The last DPP president antagonized both Beijing and the US with his drive for independence from the mainland, and China and Taiwan did not negotiate formally throughout his presidency. 

Decades of conflict

Both China and Taiwan have braced for a conflict since the 1940s, when Chiang Kai-shek’s Nationalists lost the Chinese civil war, fled to Taiwan, and set up a government there in opposition to the Communist Party, who had taken control of China.

The two jockeyed for control of outlying Taiwan Strait islets in the 1950s through 1970s. Since then, the US and the rest of the world have eyed the strait as a dangerous potential flashpoint in the region. China still claims sovereignty over self-ruled Taiwan and has not renounced the threat of force. 

But Beijing stopped mentioning the threat when Ma’s government came to power in 2008, instead making historic offers to set aside old disputes and talk trade as a means of bolstering the island economy while cooling tensions.

Substance of the peace pact?

Taiwanese officials have not discussed the possible content of a peace pact, but experts say that the deal would likely obligate Beijing to reduce its military buildup toward Taiwan – a hot-button issue on the island. Taiwan in turn would agree not to pursue constitutional independence from China, as it talked of doing from the mid-1990s through 2008.

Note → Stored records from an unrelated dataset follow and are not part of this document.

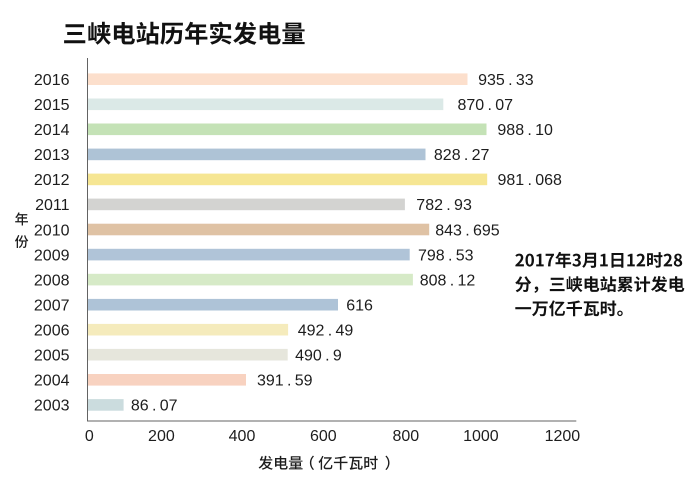  Describe the element at coordinates (360, 306) in the screenshot. I see `svg-text: 616` at that location.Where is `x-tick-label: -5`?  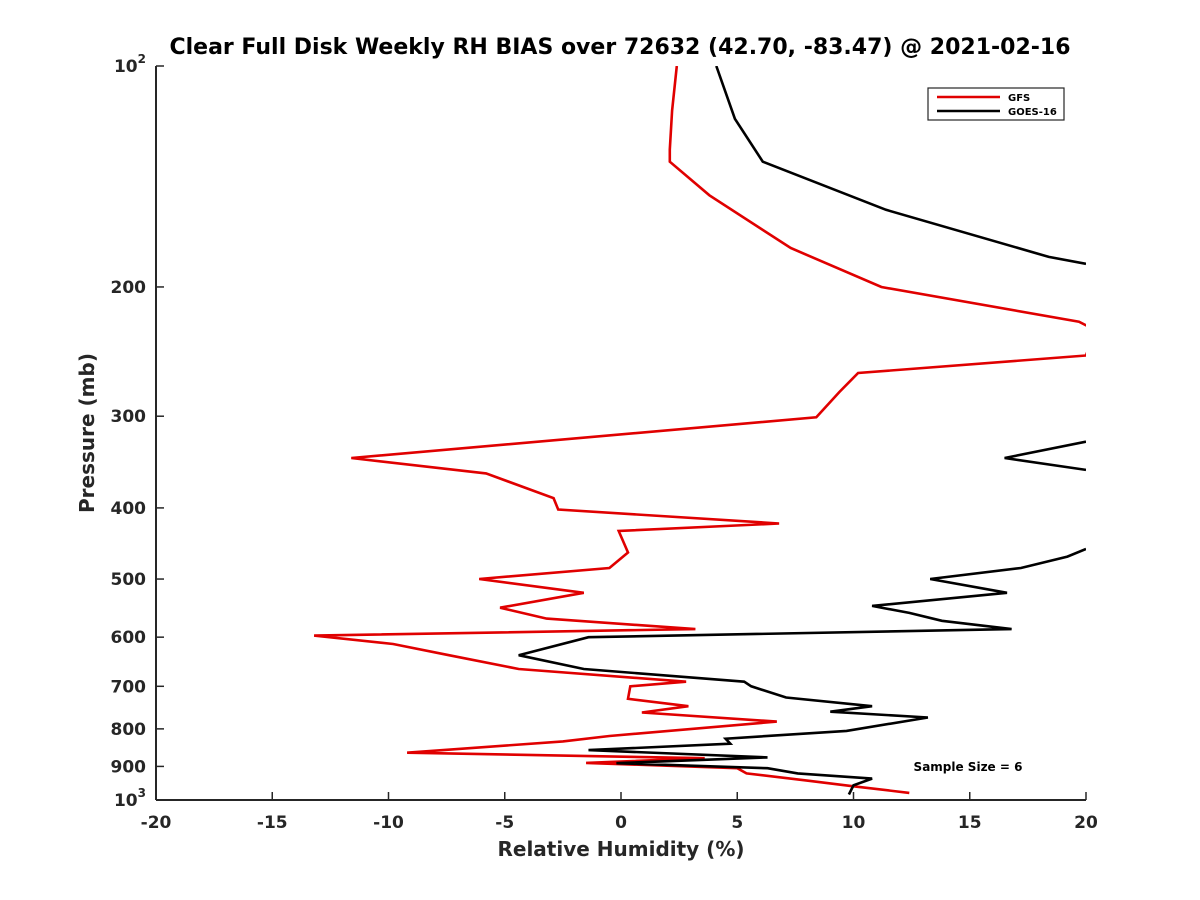 x-tick-label: -5 is located at coordinates (504, 823). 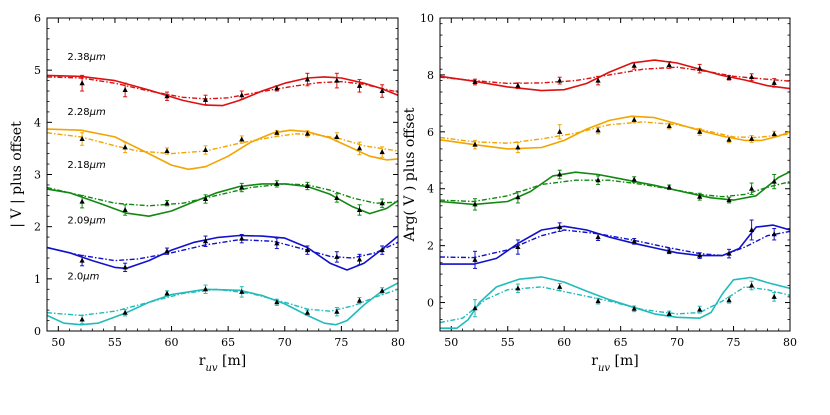 What do you see at coordinates (58, 342) in the screenshot?
I see `x-tick-label: 50` at bounding box center [58, 342].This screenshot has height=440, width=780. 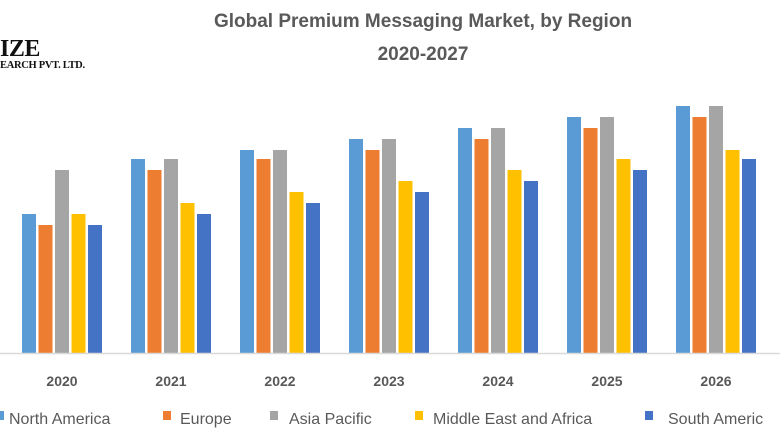 What do you see at coordinates (406, 267) in the screenshot?
I see `bar-2023-middle-east-and-africa` at bounding box center [406, 267].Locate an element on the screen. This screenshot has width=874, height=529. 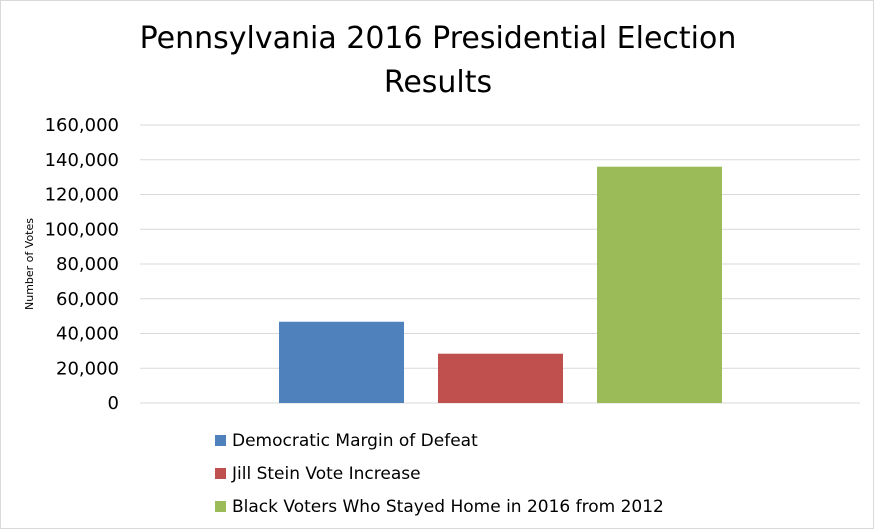
y-tick-label: 0 is located at coordinates (114, 404).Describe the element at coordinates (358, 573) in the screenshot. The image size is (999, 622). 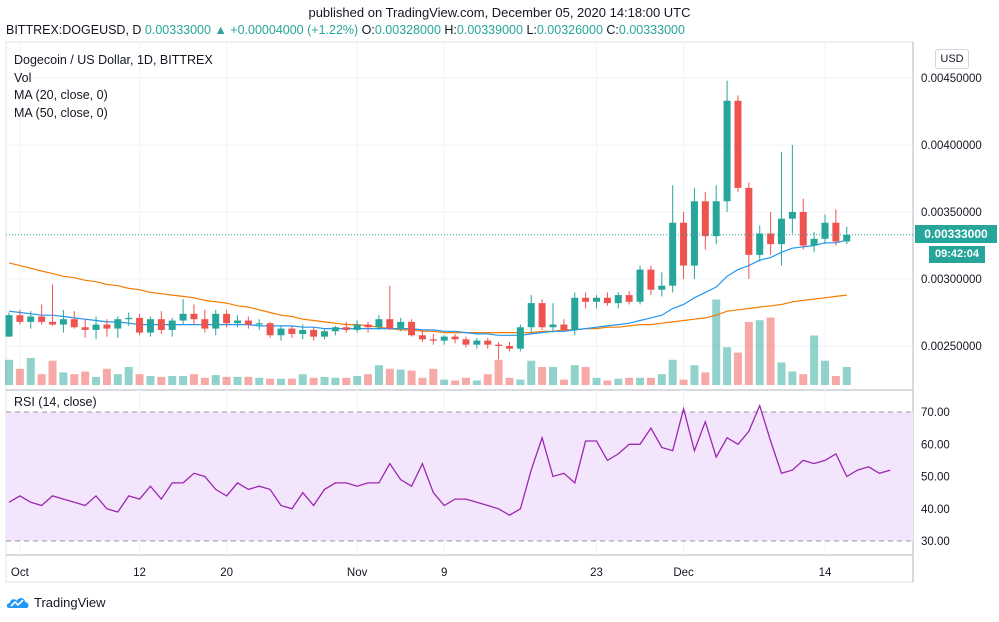
I see `time-tick-label: Nov` at that location.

“A peace accord would not likely resolve differences over sovereignty, but would make the relationship more predictable,” says Bonnie Glaser, a fellow at the Center for Strategic and International Studies in Washington. “If Beijing is confident that Taiwan will not declare independence, then it might be willing to consider drawing down its military buildup opposite Taiwan.”

But critics of the peace deal are dubious. DPP spokesperson Hsiao Bi-khim says that the peace accord is a dangerously “vague” idea that could compromise Taiwan’s military defense. Taiwan already lags China in terms of firepower.

“Who is going to guarantee that peace is sustainable, and would signing a peace accord imply that we are going to reduce our own defense?” Ms. Hsiao says. 

But for Taiwan to actually sign an accord, which was first suggested in 2008, it would require more public support at home and more trust in Beijing than exist today, says Lai Shin-yuan, the Taiwanese government's top policymaker in relations with China.

“The opposition intentionally exaggerated this issue,” she charges. “They don’t have a China policy, so they’re always stirring things up, always making accusations ahead of the election, saying we’re going to sell out Taiwan or unify or whatever.”

Beijing may have pressured Ma into talking up a peace deal, says Peter Gries, director of the University of Oklahoma’s Institute for US-China Issues. Elders in the Nationalist Party, which was formed in China, also like the idea.

“Otherwise, for Ma it’s just a huge faux pas,” Mr. Gries says.

The president’s once comfortable lead in the polls has since mid-October dropped to just one or two percentage points. Some surveys give his closest rival a slight lead ahead of the Jan. 14 election.

China, meanwhile, wants dividends after using its economic might to lift the much smaller Taiwanese economy under Ma’s government. In a trade pact signed last year, for example, China cut export tariffs on 539 items from Taiwan, compared with just 267 granted to exporters shipped from the other side.